§ **RECORDS TO USE**
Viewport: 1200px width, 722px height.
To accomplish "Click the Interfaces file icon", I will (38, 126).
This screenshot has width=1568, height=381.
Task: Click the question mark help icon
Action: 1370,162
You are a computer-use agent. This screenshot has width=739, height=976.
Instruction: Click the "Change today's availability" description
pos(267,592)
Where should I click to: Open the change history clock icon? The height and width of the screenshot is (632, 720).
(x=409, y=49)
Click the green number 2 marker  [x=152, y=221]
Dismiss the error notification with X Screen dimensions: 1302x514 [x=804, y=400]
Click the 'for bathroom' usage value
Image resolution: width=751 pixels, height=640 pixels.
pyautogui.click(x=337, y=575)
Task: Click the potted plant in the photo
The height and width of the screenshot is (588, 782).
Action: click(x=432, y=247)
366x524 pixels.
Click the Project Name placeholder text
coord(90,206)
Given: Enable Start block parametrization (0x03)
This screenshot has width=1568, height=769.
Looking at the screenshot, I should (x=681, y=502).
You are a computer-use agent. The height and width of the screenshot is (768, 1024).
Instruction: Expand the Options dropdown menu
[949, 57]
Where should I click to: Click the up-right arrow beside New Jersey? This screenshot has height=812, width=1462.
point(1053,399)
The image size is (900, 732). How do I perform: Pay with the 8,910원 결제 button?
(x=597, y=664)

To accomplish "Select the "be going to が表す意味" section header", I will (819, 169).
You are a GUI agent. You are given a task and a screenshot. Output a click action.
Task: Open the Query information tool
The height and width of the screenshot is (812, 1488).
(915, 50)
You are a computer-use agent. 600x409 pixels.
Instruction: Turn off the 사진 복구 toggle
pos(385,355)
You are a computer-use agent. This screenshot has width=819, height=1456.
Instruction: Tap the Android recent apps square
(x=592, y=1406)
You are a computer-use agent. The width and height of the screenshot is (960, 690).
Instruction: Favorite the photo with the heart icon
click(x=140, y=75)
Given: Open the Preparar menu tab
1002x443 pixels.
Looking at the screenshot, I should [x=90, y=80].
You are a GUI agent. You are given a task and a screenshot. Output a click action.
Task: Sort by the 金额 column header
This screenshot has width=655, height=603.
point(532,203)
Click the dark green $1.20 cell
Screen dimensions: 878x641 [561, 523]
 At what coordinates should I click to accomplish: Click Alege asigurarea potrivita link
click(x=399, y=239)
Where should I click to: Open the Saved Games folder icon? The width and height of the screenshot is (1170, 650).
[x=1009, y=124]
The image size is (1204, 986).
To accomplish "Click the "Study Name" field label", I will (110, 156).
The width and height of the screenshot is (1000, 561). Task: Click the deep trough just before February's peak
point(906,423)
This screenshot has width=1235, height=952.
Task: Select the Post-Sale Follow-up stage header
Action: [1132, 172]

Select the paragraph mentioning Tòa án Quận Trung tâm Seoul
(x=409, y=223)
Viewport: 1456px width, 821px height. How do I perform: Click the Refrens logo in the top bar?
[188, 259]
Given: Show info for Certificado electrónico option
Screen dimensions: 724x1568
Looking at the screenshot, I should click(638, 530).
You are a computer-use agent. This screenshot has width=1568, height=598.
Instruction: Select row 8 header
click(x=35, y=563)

§ **EXERCISE PROMPT**
Give back exactly the lines from the beginning of the records through the line containing "Dismiss the error", and only those.

§ **ANSWER SECTION**
Viewport: 1200px width, 722px height.
To accomplish "Click the Interfaces file icon", I will (38, 126).
This screenshot has width=1568, height=381.
Task: Click the question mark help icon
Action: 1370,162
You are a computer-use agent. This screenshot has width=739, height=976.
Instruction: Click the "Change today's availability" description
pos(267,592)
Where should I click to: Open the change history clock icon? The height and width of the screenshot is (632, 720).
(x=409, y=49)
Click the green number 2 marker  [x=152, y=221]
Dismiss the error notification with X Screen dimensions: 1302x514 [x=804, y=400]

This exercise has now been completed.